石原慎太郎氏の陸上自衛隊練馬駐屯基地「創隊記念式典」(4/9)でのあいさつ、その後の記者会見での発言が波紋を呼んでいる。これが東京都を代表する知事の発言かと、驚くばかりです。石原氏の政治姿勢の根底に、アジア人蔑視と民族拝外主義があることをまさに象徴する出来事です。



都議会、マスコミ記者会見でも同様の発言

石原氏は、創隊記念式典だけではなく、2月29日の都議会でも「三国人」という同趣旨の発言(なぜか、議事録では「外国人」に訂正)をしていた。創隊記念式典翌日の東京都青ヶ島村視察時にも、マスコミ取材に対し「戦後の混乱の中で不法なことをする外国人を当時の新聞は三国人と報じた。俺はそのつもりで使った」と発言。
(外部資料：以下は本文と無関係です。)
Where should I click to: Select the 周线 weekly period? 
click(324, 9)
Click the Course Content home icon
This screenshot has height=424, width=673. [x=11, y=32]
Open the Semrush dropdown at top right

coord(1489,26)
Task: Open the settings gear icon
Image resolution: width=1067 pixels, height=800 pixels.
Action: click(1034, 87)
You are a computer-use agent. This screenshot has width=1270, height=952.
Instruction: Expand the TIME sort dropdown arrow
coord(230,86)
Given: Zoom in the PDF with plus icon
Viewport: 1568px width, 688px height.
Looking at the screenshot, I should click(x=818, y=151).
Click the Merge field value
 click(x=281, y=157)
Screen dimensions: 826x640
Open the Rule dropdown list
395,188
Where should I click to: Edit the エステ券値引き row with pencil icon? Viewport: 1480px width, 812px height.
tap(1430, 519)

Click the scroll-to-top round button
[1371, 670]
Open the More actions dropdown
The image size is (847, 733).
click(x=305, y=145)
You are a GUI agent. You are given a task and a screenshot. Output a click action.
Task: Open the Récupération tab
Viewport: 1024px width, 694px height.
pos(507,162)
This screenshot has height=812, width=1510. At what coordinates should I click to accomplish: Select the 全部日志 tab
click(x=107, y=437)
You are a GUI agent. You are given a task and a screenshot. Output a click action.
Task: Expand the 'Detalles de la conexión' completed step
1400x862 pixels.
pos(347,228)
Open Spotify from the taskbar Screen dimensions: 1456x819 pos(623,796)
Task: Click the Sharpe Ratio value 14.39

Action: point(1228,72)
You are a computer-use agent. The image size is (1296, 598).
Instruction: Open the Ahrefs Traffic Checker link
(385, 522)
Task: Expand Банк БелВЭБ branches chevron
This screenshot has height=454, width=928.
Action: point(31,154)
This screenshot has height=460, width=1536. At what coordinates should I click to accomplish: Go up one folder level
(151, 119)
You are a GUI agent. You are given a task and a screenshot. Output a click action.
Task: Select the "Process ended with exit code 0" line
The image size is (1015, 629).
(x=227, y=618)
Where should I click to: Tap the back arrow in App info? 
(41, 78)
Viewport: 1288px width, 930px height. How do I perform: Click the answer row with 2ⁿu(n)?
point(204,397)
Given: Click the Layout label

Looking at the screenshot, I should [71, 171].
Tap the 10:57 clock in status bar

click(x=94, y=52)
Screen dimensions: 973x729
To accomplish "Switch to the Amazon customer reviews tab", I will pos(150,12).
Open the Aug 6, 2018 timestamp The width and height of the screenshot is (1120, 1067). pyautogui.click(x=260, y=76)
記者団からの「差別用語ではないか」との質問に対しても「差別は全くない。どこがいけないか説明して欲しい」「東京の犯罪は凶悪化しており、全部三国人、つまり不法入国して居座っている外国人じゃないか」と発言をエスカレート。


 「心して使わないようにする」事が問題の本質ではない

言葉にはその言葉が持つ歴史的背景や重みがあります。「三国人」は、戦後まもなく在日朝鮮人など旧植民地出身者を「反社会的集団」として差別的意味合いを持たせて使われたものであり、石原氏自身も同時代を生きてきた一人であるはず。「外国人」というごく普通の言葉ではなく、あえて「三国人」という言葉を使うのには悪意さえ感じられます。

まして、東京都知事という公職、政治家としての発言にはもっと責任をもって欲しいものです。私たち、市会議員でさえ、少なくとも公的な発言には責任を自覚しています。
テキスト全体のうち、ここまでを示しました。